■ Recorded data ■

----

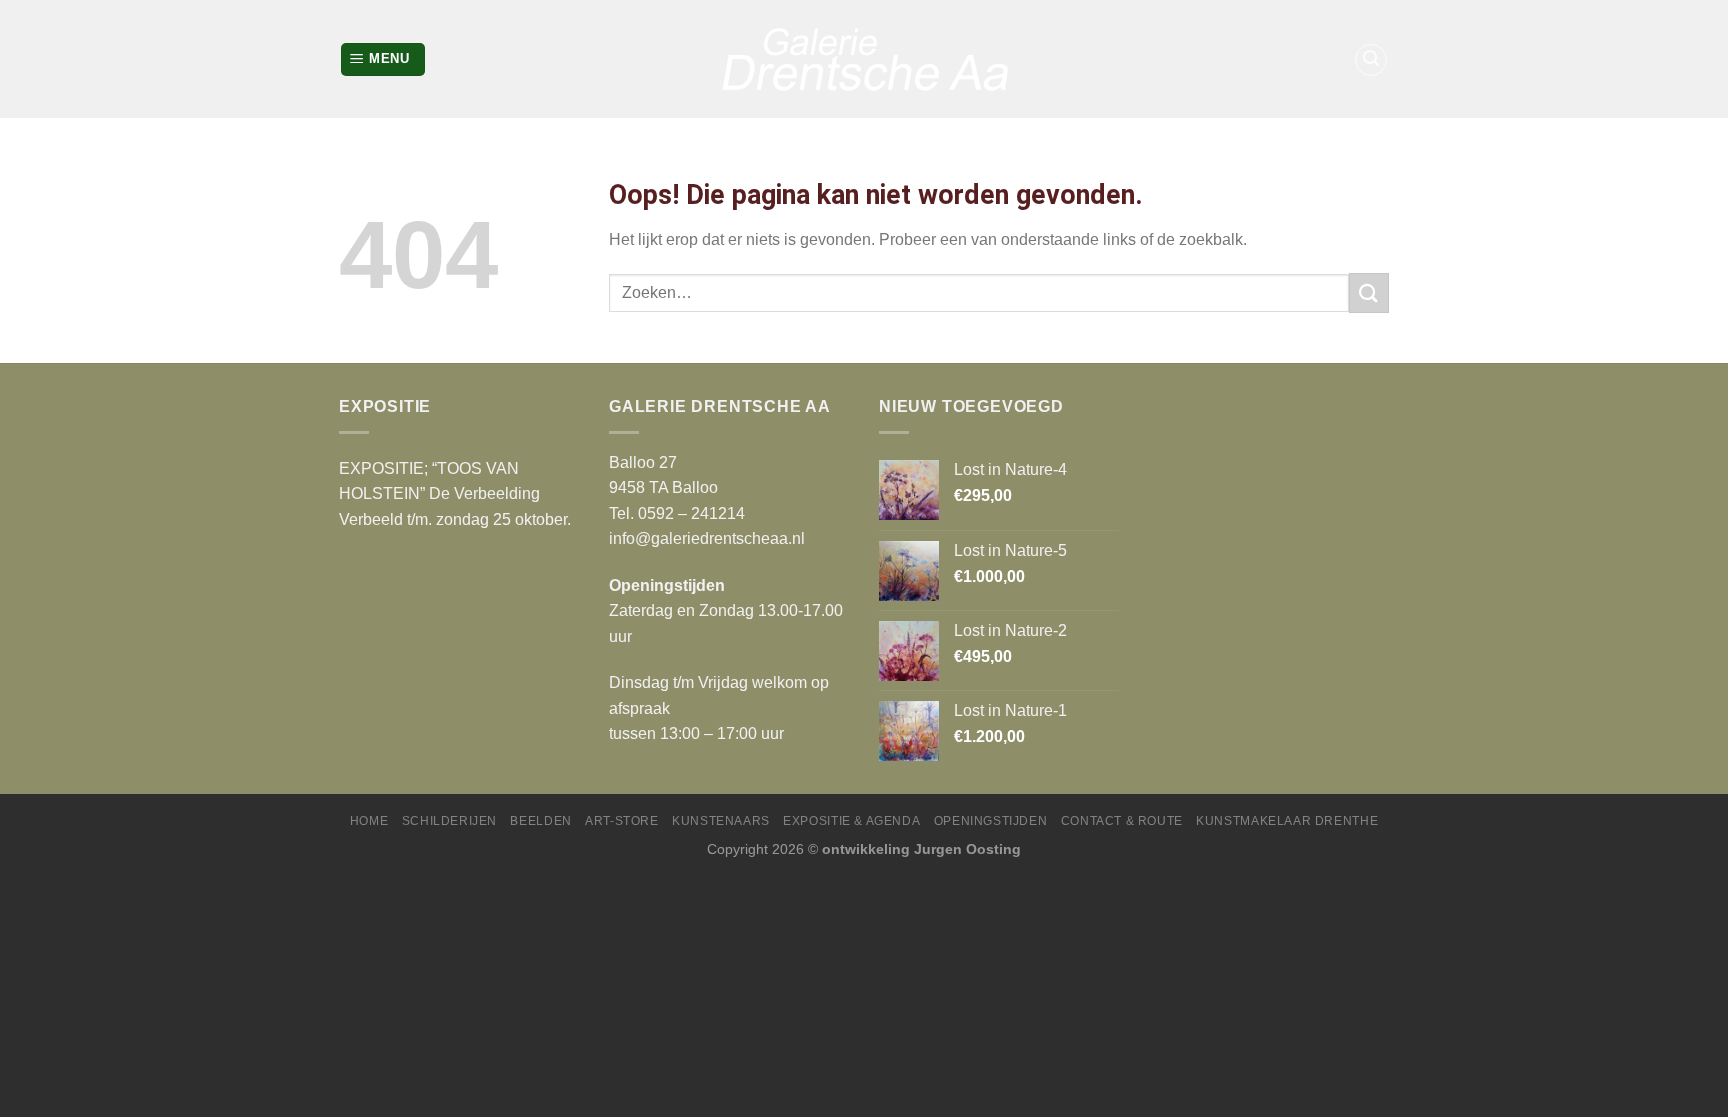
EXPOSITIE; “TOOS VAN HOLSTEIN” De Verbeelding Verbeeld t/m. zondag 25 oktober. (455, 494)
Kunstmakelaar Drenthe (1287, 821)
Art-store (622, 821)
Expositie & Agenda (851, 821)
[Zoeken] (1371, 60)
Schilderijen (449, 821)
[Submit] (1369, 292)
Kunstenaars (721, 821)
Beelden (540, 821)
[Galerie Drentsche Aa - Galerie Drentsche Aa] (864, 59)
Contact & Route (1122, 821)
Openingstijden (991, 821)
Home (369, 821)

----

■ Exercise directions ■
Extract the full listing above verbatim; pictures are to be left out of the copy.

■ Written solution ■
EXPOSITIE; “TOOS VAN HOLSTEIN” De Verbeelding Verbeeld t/m. zondag 25 oktober. (455, 494)
Kunstmakelaar Drenthe (1287, 821)
Art-store (622, 821)
Expositie & Agenda (851, 821)
[Zoeken] (1371, 60)
Schilderijen (449, 821)
[Submit] (1369, 292)
Kunstenaars (721, 821)
Beelden (540, 821)
[Galerie Drentsche Aa - Galerie Drentsche Aa] (864, 59)
Contact & Route (1122, 821)
Openingstijden (991, 821)
Home (369, 821)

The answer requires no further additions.